Città 1: Roma e Bruxelles

Sono nata a Bra, in provincia di Cuneo, il 9 marzo 1948. Ma al mio paese ci torno poco. Mi sento a casa mia laddove posso fare le cose in cui credo. Per esempio, Bruxelles è una città grigia, dove piove in continuazione. Maz io ci vivo benissimo perchè mi consente di realizzare quello in cui credo; Mi alzo molto presto al mattino. Sono in ufficio più o meno alle 8.45, ne esco più o meno alle 10 di sera. Ma amo il mio lavoro e questi ritmi non mi pesano. Peruna curiosa coincidenza, la mia casa di Bruxelles è molto simile a questa di Roma: è costruita su tre piani, uno più piccolo dell'altro ed ha una piccola terrazza in cima.

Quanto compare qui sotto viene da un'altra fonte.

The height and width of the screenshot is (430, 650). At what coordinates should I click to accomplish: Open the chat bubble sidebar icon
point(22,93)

Città 2: Parigi e New York

Non sono il tipo di persona che si emoziona per una bella chiesa o per un monumento, anche se sono in grado di riconoscerne il valore. Le città in cui mi sento bene sono quelle in cui ho gli amici più cari, come parigi. Ma quella che amo di più è New York: è li che ho completato i miei studi per laurearmi in lingue. E' una metropoli piena di contraddizioni, stimolante, viva frenetica. Sono nata in campagna, da genitori contadini, ma sono una citatdina per vocazione.

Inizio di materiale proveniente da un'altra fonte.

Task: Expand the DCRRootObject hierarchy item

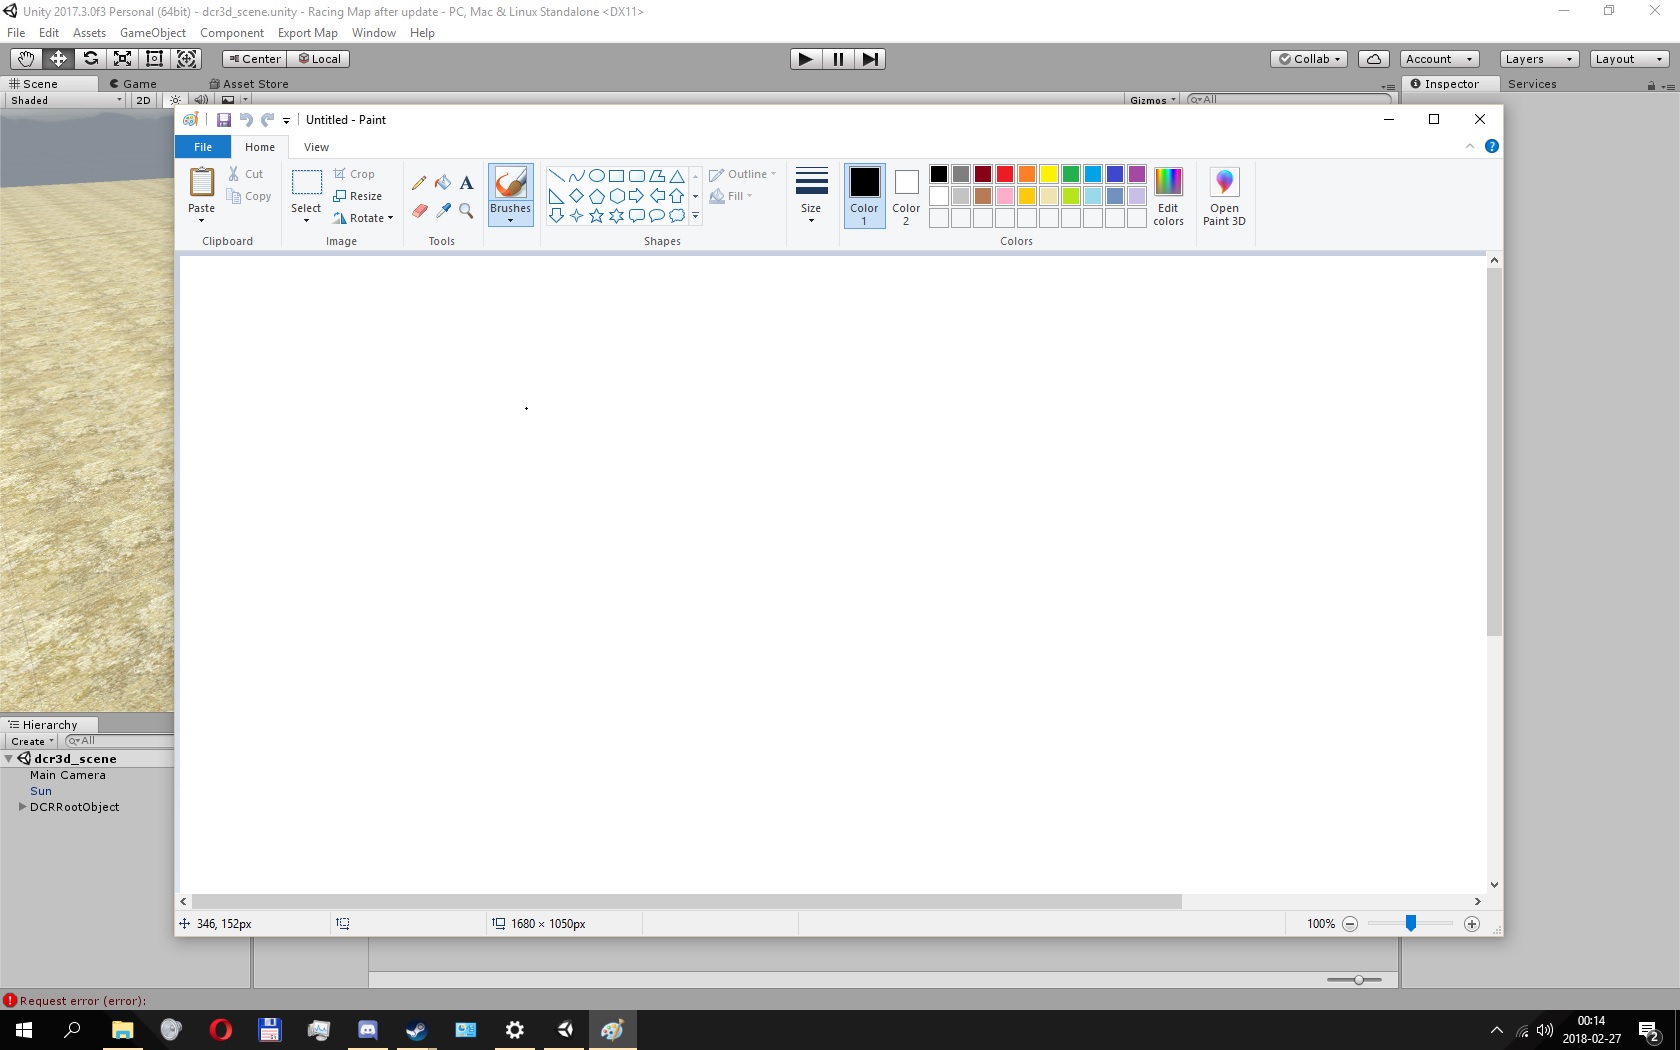Action: click(x=22, y=807)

Il Mahatma Ghandi, l'imperatore Adriano e il Manifesto di ventotene

Il libro più bello che ho letto nella mia vita é "Le memorie di Adriano", di Marguerite Yourcenar: mi ha coinvolta profondamente. Lo consiglio a tutti, giovani e no, perchè è un'opera ricca di riflessioni umane e anche politiche. Tra i testi politici voglio ricordare il "Manifesto di Ventotene", con il quale Ernesto Rossi e Altiero Spinelli nel 1941 gettarono le basi per la costruzione degli Stati Unitid'Europa, un sogno ancora da realizzare. Il mio film preferito é "Ghandi", e dal momento che abbiamo scelto il profeta della non violenza come fiigura simbolo del Partito radicale non credo che si sia bisogno di spiegare altro.

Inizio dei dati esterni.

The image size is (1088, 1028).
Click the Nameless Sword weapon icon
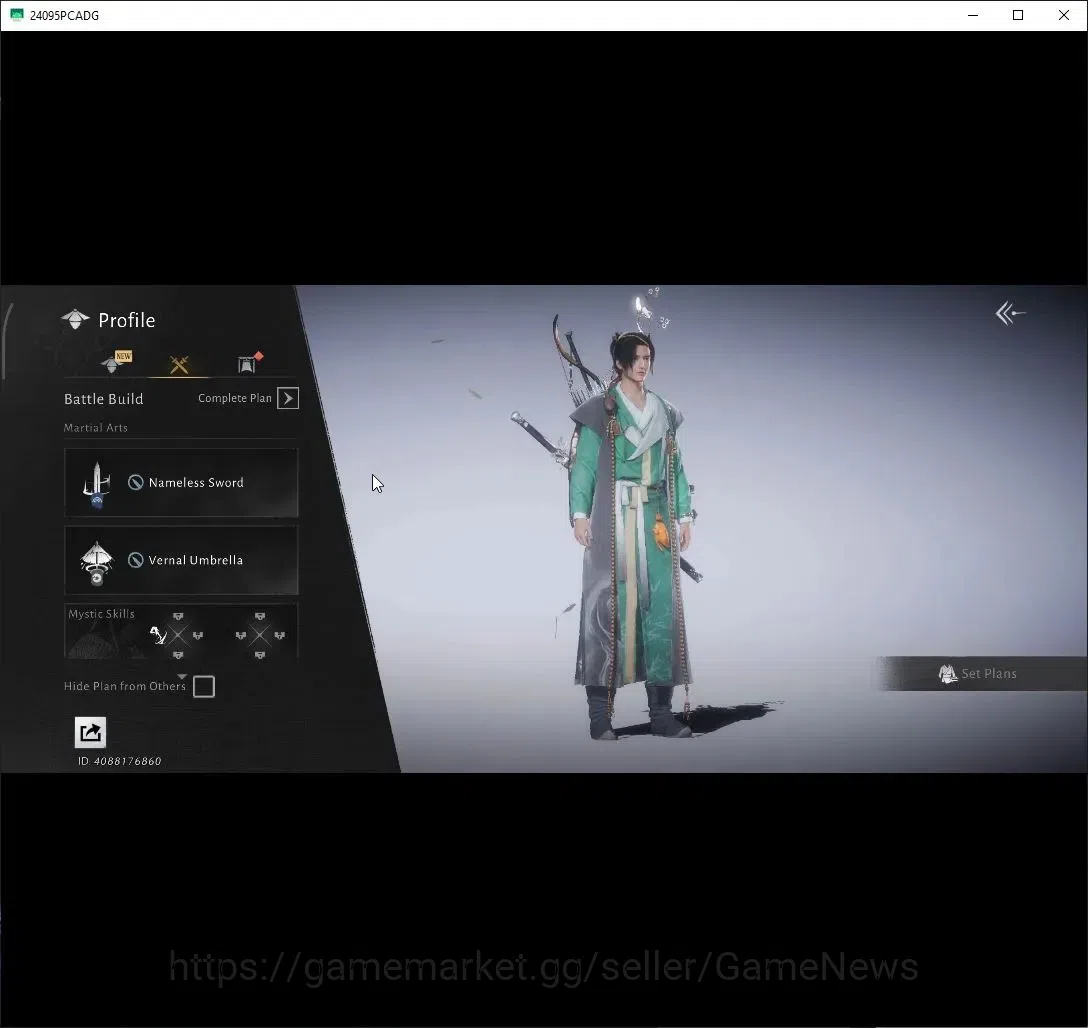point(96,484)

Pinne, maschera, bombole e vele

Nel mio poco tempo libero amo andare in barca a vela e fare immersioni subacquee. Ricordo sempre un bellissimo viaggio nel 1985, dalla Martinica a Grenada, durato tre mesi. Ero ancora inesperta e mi capitarono molti incidenti che allora mi sembravano gravi. Se ci ripenso oggi mi viene da ridere.

In cucina

Non sono una persona molto attenta al cibo e in genere non do grandi soddisfazioni a tavola. Mi piaccionole cose semplici. Se posso scegliere, ordino senz'altro un'insalata con uova sode e cipolla fresca.